WORK TO DO: Copy the following records word for word, beginning at the line that contains "so click(x=709, y=1350)." and stopping after the line that contains "center [625, 1101].".

RECORD EXCERPTS:
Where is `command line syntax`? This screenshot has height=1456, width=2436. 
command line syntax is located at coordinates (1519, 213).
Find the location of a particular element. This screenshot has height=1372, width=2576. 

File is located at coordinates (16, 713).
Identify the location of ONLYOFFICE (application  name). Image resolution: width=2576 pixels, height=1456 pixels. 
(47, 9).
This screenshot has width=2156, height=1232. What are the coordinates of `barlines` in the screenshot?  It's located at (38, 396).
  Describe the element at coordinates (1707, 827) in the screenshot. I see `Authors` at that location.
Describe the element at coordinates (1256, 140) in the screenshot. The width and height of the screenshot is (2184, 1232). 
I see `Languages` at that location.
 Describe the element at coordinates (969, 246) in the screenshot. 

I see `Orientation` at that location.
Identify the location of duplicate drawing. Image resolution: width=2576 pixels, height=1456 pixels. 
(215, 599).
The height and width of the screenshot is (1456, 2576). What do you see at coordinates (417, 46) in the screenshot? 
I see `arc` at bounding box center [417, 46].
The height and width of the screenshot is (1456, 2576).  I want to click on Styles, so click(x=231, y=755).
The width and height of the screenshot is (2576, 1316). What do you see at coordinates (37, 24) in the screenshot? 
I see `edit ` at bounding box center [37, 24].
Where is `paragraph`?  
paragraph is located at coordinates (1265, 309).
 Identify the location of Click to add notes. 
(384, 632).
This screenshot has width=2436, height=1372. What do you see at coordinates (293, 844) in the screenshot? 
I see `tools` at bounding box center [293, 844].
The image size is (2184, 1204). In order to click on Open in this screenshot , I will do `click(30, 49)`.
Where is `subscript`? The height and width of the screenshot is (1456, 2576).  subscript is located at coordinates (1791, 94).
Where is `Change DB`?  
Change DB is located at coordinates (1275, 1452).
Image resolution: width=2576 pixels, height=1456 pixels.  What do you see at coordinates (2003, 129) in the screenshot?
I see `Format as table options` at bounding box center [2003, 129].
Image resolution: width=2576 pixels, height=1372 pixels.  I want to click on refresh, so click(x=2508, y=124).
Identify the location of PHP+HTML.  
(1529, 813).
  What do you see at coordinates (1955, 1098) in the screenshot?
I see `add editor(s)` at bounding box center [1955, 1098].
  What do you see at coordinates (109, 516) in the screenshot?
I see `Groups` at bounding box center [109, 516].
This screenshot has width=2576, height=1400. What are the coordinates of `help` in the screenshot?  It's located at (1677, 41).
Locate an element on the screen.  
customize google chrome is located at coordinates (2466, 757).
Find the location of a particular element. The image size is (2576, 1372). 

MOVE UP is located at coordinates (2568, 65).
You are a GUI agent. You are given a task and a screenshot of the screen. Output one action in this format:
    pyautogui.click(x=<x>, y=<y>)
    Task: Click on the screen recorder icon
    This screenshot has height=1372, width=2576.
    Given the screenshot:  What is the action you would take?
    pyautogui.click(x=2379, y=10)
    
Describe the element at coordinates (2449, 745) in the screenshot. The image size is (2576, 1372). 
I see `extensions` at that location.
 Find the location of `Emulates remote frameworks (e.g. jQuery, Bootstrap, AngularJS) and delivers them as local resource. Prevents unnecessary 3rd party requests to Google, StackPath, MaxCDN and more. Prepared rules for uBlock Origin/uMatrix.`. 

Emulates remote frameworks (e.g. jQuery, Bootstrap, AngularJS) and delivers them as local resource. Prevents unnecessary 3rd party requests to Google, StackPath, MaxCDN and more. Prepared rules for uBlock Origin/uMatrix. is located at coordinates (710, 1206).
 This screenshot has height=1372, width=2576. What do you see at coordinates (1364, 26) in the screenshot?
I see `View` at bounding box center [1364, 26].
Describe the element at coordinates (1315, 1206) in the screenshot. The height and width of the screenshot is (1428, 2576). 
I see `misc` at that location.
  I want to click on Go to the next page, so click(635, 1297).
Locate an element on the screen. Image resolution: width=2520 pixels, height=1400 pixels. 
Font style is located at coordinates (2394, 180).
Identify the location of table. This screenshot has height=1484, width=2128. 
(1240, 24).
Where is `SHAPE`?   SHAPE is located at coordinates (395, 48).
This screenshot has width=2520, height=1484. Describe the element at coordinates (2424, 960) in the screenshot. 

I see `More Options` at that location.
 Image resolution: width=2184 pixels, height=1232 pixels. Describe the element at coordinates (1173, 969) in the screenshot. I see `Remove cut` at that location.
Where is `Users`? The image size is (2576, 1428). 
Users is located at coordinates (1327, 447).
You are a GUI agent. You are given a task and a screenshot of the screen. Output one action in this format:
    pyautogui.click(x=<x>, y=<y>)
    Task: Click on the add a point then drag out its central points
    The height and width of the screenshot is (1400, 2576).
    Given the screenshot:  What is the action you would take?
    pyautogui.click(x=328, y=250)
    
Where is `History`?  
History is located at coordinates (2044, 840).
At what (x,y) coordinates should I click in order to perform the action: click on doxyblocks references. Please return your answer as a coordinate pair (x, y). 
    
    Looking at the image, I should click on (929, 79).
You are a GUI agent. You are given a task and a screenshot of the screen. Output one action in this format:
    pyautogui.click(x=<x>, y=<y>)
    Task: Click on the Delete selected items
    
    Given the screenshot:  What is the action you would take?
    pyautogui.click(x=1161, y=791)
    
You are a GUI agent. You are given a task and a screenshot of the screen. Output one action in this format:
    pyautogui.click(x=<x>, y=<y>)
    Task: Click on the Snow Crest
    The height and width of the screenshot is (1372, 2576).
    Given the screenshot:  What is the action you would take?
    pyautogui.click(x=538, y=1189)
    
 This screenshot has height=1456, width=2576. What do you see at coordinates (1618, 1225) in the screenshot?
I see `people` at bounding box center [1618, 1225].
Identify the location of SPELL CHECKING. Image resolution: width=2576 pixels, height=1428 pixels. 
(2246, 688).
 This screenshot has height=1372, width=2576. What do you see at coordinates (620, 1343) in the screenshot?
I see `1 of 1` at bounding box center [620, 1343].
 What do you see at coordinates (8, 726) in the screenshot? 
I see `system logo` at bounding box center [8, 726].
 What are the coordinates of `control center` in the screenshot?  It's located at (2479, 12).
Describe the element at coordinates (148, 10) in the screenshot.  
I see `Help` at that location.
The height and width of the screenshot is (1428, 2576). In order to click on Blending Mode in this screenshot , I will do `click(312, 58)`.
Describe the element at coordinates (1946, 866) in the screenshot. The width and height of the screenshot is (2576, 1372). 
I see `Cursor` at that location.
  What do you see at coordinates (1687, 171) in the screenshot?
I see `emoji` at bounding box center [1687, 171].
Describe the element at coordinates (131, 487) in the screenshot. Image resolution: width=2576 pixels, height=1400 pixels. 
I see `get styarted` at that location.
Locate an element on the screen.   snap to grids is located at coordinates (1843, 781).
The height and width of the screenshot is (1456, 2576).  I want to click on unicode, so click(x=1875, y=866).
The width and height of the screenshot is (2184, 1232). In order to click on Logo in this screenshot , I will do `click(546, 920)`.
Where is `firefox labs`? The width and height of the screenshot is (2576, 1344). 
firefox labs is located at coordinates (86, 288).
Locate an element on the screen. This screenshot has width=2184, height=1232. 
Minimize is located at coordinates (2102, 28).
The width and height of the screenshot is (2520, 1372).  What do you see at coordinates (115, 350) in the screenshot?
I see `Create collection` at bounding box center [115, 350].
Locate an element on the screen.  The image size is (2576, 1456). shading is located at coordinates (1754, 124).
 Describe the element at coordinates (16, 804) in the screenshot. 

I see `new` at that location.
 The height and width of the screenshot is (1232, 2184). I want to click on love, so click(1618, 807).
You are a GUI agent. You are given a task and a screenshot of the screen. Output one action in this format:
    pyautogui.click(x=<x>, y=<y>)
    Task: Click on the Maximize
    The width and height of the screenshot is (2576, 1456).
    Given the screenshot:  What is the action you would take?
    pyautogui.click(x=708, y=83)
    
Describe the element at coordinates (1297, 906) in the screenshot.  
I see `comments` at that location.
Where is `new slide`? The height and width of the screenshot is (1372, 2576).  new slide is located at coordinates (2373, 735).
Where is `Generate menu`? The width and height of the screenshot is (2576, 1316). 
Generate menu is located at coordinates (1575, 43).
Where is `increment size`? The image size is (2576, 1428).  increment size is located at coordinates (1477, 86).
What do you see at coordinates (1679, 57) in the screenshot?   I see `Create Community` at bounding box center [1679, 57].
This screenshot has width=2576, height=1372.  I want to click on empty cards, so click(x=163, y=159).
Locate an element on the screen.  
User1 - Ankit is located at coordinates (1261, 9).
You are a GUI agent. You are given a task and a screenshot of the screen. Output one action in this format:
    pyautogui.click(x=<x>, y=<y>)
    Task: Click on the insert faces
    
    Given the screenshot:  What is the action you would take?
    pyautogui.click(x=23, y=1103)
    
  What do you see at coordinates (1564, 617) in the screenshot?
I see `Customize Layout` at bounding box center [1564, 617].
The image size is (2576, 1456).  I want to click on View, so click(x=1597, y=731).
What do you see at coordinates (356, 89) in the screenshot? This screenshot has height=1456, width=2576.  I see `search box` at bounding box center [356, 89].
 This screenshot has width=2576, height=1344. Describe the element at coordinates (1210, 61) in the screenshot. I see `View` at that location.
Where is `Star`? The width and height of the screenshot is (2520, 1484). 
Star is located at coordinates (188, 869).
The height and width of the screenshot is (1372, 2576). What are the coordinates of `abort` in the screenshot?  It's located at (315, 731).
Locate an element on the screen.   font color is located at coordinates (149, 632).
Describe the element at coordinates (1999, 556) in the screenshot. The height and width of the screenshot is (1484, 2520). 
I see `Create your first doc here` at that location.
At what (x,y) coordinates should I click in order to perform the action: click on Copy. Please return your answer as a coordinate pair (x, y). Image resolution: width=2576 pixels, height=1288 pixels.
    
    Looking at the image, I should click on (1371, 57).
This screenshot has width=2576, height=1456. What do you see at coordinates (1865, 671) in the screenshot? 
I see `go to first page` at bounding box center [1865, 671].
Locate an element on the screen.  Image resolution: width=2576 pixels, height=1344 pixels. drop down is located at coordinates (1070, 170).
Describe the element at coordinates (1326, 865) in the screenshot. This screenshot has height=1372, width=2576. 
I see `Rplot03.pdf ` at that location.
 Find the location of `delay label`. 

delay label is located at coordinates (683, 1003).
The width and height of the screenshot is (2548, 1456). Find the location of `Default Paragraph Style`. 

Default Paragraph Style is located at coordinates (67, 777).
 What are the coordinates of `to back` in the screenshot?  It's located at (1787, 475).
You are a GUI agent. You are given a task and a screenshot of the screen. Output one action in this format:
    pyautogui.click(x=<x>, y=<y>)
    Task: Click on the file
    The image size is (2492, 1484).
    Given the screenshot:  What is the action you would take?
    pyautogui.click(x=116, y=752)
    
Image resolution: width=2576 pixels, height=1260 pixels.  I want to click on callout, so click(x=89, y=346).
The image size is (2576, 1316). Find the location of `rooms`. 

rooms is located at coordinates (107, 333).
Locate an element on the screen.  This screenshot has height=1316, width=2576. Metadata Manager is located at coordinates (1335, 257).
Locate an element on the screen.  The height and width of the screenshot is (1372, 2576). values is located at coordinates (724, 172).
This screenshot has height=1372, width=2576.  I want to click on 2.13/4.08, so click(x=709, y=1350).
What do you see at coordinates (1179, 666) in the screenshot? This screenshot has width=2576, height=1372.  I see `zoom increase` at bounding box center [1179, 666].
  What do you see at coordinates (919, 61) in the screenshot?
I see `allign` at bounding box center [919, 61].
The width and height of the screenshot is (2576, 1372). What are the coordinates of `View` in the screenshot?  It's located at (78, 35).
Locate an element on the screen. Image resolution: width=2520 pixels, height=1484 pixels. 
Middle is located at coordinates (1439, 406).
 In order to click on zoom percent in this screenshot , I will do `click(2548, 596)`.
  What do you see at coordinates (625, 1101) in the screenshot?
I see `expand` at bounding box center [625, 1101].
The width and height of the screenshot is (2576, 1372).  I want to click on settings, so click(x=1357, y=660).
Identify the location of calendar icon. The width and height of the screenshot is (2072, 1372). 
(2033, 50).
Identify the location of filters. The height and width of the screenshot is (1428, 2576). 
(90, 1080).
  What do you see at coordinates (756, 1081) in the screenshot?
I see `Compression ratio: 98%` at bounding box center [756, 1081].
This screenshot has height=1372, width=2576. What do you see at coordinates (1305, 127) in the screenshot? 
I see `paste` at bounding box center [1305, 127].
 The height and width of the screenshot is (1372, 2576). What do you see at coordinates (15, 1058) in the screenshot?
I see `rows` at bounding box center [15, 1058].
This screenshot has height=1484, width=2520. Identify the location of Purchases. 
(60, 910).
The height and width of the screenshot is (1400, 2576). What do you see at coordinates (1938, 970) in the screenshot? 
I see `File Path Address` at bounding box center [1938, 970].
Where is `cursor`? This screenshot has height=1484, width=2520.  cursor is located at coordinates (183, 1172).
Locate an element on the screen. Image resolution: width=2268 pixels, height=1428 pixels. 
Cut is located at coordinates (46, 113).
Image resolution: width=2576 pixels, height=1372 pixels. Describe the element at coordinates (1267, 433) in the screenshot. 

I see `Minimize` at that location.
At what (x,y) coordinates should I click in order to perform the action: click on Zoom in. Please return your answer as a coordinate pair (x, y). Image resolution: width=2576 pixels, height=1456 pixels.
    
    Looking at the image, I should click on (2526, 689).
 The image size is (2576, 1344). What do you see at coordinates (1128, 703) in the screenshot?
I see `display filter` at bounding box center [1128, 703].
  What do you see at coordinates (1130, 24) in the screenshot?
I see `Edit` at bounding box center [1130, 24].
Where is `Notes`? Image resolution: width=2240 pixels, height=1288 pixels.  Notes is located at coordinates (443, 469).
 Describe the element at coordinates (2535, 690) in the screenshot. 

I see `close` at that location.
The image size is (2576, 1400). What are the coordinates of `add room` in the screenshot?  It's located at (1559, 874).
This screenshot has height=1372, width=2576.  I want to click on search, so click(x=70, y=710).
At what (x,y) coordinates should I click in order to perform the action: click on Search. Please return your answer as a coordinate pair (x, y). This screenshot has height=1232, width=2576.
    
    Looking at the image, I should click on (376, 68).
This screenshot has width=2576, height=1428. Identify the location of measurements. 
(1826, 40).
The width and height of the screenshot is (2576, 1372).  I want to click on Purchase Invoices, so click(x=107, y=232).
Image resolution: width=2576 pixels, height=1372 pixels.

WRITTEN REPLY:
This screenshot has height=1372, width=2576.  I want to click on 2.13/4.08, so click(x=709, y=1350).
What do you see at coordinates (1179, 666) in the screenshot? This screenshot has width=2576, height=1372.  I see `zoom increase` at bounding box center [1179, 666].
  What do you see at coordinates (919, 61) in the screenshot?
I see `allign` at bounding box center [919, 61].
The width and height of the screenshot is (2576, 1372). What are the coordinates of `View` in the screenshot?  It's located at (78, 35).
Locate an element on the screen. Image resolution: width=2520 pixels, height=1484 pixels. 
Middle is located at coordinates (1439, 406).
 In order to click on zoom percent in this screenshot , I will do `click(2548, 596)`.
  What do you see at coordinates (625, 1101) in the screenshot?
I see `expand` at bounding box center [625, 1101].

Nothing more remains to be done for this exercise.